■ Work item ■
Of the material below, the lines to be retyped are those from the line containing "You are a computer-use" through the line containing "Instruction: Select the", inclusive; reproduce them exactly.

[Given records]

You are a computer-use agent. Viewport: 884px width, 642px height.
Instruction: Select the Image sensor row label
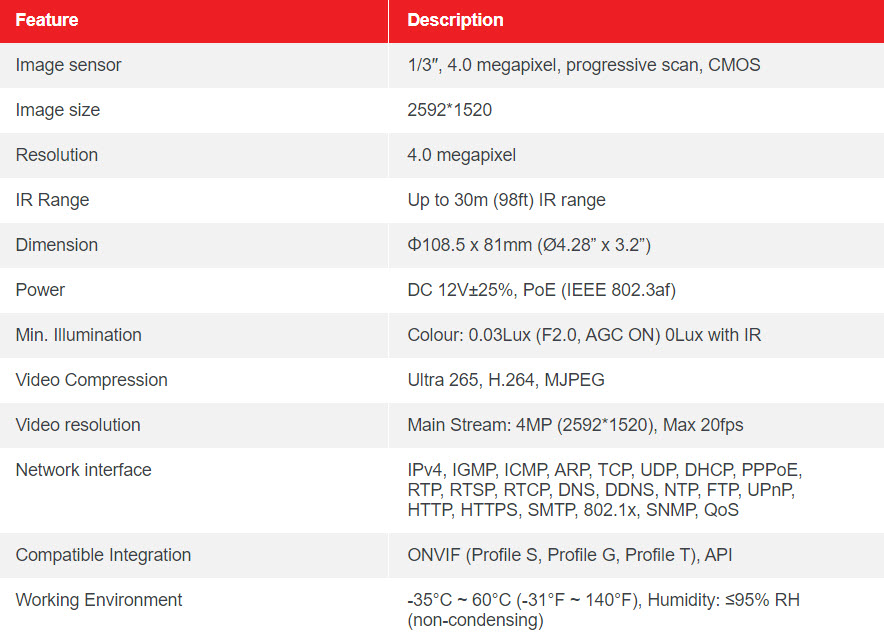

[/Given records]
[Given records]

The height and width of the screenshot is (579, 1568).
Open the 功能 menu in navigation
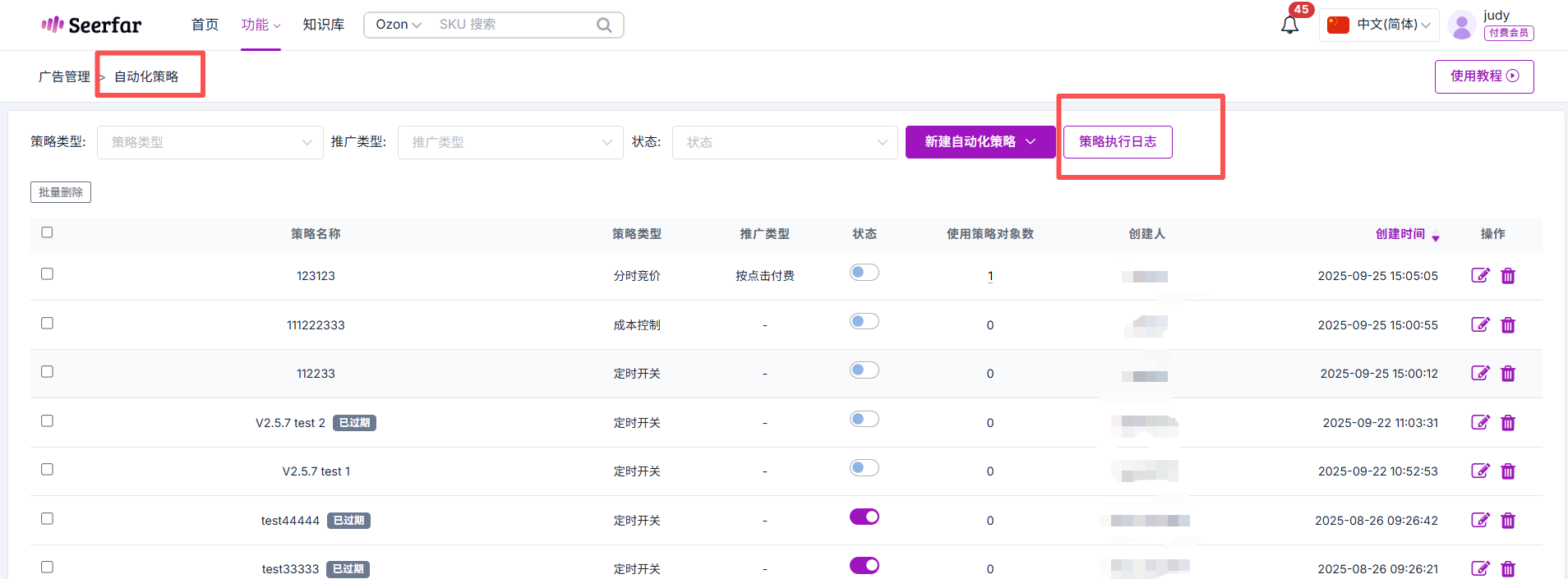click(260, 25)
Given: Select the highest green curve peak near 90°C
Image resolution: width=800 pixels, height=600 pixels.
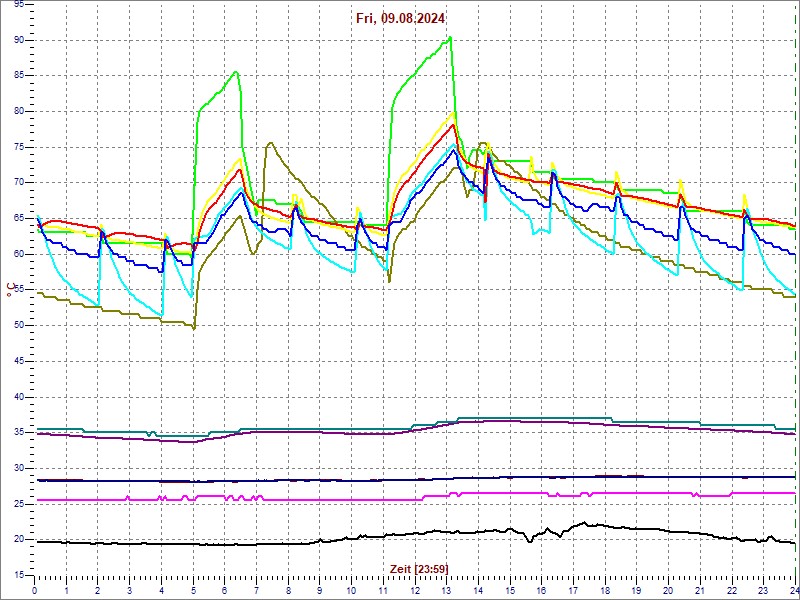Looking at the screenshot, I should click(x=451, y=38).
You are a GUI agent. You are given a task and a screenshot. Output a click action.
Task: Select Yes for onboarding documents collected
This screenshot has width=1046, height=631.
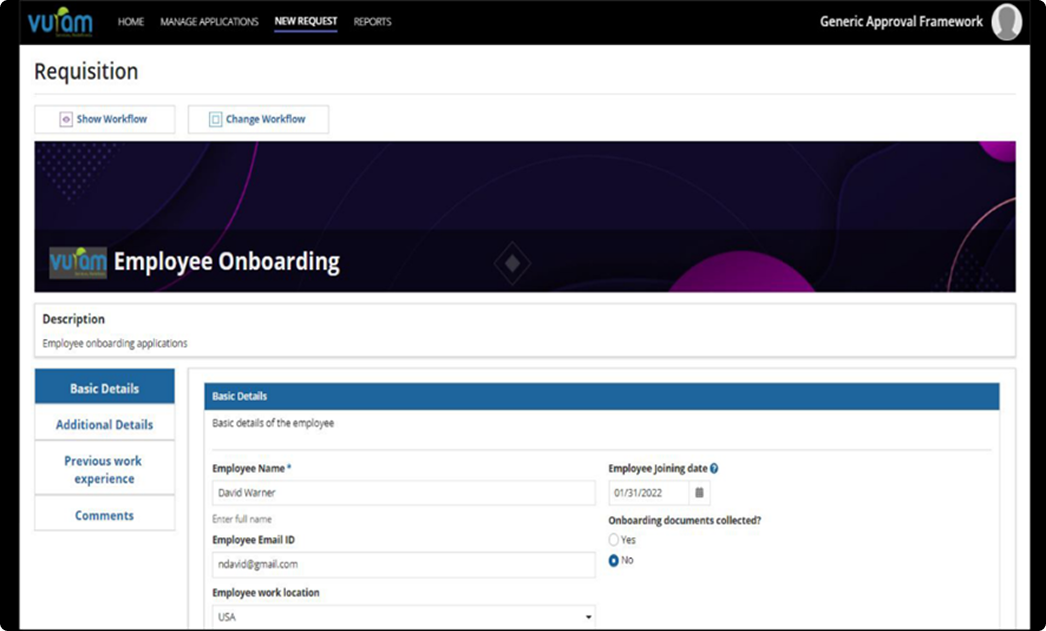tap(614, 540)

[/Given records]
[Given records]

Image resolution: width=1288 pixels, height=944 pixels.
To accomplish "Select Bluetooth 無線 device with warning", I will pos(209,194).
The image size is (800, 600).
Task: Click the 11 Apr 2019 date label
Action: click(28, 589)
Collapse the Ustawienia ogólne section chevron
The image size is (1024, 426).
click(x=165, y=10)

[/Given records]

■ Exercise response ■
You are a computer-use agent. Viewport: 884px width, 642px height.
Instruction: Select the Image sensor row label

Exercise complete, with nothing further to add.